**Document extract**
********

O2, Virgin Media to merge into $46.6-billion UK telco giant
MADRID, Spain – Telefonica and Liberty Global on Thursday, May 7, said they would merge their United Kingdom units O2 and Virgin Media to create a £38-billion telecoms giant that could shake up the British market.
Until now, O2, which is owned by Spain's Telefonica, and Virgin Media, which is owned by US cable giant Liberty Global, have been rivals.
The merger values O2 at £12.7 billion and Virgin Media at £18.7 billion, and is expected to deliver synergies worth £6.2 billion, pushing the total value of the operation close to £38 billion (43 billion euros, $46.6 billion).
The deal will pile pressure on BT, the highly-indebted British operator that owns the EE mobile network.
Telefonica chief executive Jose Maria Alvarez-Pallete said the merger would create "the leading operator in the United Kingdom" that would be "a game-changer" in the British telecoms sector.
"We are creating a strong competitor with significant scale and financial strength to invest in UK digital infrastructure and give millions of consumers, business and public sector customers more choice and value."
O2 is one of the few operators to have its own wireless network in the UK where it has 34 million mobile customers and access to several million via virtual operators like Tesco Mobile that use the O2 network.
Virgin Media, which was purchased in 2013 by Liberty Global, the Colorado-based cable giant controlled by US tycoon John Malone, counts 6 million cable subscribers and 3.3 million mobile customers.
Alvarez-Pallete said it was Telefonica's "biggest-ever deal."
He said it had "not yet been decided" who would head the new company with the management to be chose by the time the deal closes in mid-2021.
'Strong competitor for BT'
"The operation makes strategic sense," Bankinter analysts said in a note.

********

**Extracted information**
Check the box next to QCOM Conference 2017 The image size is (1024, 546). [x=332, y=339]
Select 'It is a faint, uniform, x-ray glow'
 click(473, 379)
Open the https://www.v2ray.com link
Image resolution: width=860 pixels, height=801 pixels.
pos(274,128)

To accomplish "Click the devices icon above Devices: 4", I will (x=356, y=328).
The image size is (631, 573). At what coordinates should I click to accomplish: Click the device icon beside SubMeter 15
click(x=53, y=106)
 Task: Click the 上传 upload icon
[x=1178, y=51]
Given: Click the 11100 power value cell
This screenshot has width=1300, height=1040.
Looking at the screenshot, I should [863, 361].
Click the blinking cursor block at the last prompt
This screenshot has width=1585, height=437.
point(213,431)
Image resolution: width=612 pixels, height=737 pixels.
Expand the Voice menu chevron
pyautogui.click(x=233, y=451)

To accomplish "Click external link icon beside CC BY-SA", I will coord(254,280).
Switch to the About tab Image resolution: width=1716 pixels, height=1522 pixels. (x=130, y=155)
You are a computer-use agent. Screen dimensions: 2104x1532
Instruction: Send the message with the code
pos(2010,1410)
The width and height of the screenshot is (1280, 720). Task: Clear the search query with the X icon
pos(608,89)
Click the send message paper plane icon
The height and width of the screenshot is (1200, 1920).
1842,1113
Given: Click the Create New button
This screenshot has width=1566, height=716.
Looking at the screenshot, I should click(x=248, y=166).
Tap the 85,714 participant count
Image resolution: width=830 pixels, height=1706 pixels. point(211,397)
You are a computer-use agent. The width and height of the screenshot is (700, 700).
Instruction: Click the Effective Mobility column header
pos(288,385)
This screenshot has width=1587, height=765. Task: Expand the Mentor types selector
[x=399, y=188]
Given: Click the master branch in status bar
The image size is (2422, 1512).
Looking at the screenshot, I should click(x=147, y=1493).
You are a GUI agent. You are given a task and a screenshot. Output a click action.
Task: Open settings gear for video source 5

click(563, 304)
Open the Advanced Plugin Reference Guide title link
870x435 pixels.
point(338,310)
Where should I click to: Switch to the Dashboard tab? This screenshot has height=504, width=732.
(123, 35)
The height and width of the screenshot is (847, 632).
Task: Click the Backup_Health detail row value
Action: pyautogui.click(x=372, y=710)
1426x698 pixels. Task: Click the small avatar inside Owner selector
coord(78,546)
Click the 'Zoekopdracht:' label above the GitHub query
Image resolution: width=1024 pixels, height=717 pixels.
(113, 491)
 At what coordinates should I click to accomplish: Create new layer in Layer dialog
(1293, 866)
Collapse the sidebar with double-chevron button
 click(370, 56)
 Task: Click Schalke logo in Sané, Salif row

********

**Requirements**
1 > From the O2–Virgin Media merger article, reproduce word for word the passage from "O2, Virgin Media" up to and including "EE mobile network.".
2 > Answer these from the O2–Virgin Media merger article:
(a) How many mobile customers does O2 have in the UK?
(b) In what year did Liberty Global purchase Virgin Media?
(c) By when is the deal expected to close?
3 > Extend the O2–Virgin Media merger article beyond its final sentence.

**Outputs for the tasks**
1 >
O2, Virgin Media to merge into $46.6-billion UK telco giant
MADRID, Spain – Telefonica and Liberty Global on Thursday, May 7, said they would merge their United Kingdom units O2 and Virgin Media to create a £38-billion telecoms giant that could shake up the British market.
Until now, O2, which is owned by Spain's Telefonica, and Virgin Media, which is owned by US cable giant Liberty Global, have been rivals.
The merger values O2 at £12.7 billion and Virgin Media at £18.7 billion, and is expected to deliver synergies worth £6.2 billion, pushing the total value of the operation close to £38 billion (43 billion euros, $46.6 billion).
The deal will pile pressure on BT, the highly-indebted British operator that owns the EE mobile network.

2 >
(a) 34 million
(b) 2013
(c) Mid-2021

3 >
"O2...only offers mobile services while Liberty offers broadband internet, fixed-line telephony, and television. So their tie-up will create an integrated telecoms offering that will be a strong competitor for BT, which has led the sector until now,"
The merger will see the new company taking the number one spot in the British telecoms sector "with a 34% market share compared with BT's 32%," it said.
The tie-up could also have repercussions for Vodafone, another telecoms heavyweight, which at the start of 2019 inked a 5G network sharing agreement with O2.
For Telefonica, the deal offers an alternative solution for O2 whose planned flotation on the London Stock Exchange was shelved in late 2018 until after Britain's departure from the EU.
"Liberty Global will make a cash payment to Telefonica of £2.5 billion," Telefonica said in a statement to analysts, adding that the deal would allow the group to reduce its mountain of financial debt by between £5.5 billion and £5.8 billion.
By the end of March, the heavily-indebted telecoms giant had a debt pile of around 38.2 billion euros.
The merger announcement comes 6 months after Telefonica announced a restructuring to focus on its key markets in Spain, Britain, Germany, and Brazil while spinning off its Latin American operations through a separate unit.
The change in strategy came after a year in which the company posted a 66% slide in net profit.
Telefonica also announced its 1st quarter results on Thursday, saying net profit fell 56% to 406 million euros compared with the same period last year when it benefited from exceptional items.
Revenue dipped by 5%, notably due to depreciation of the Brazilian real against the euro.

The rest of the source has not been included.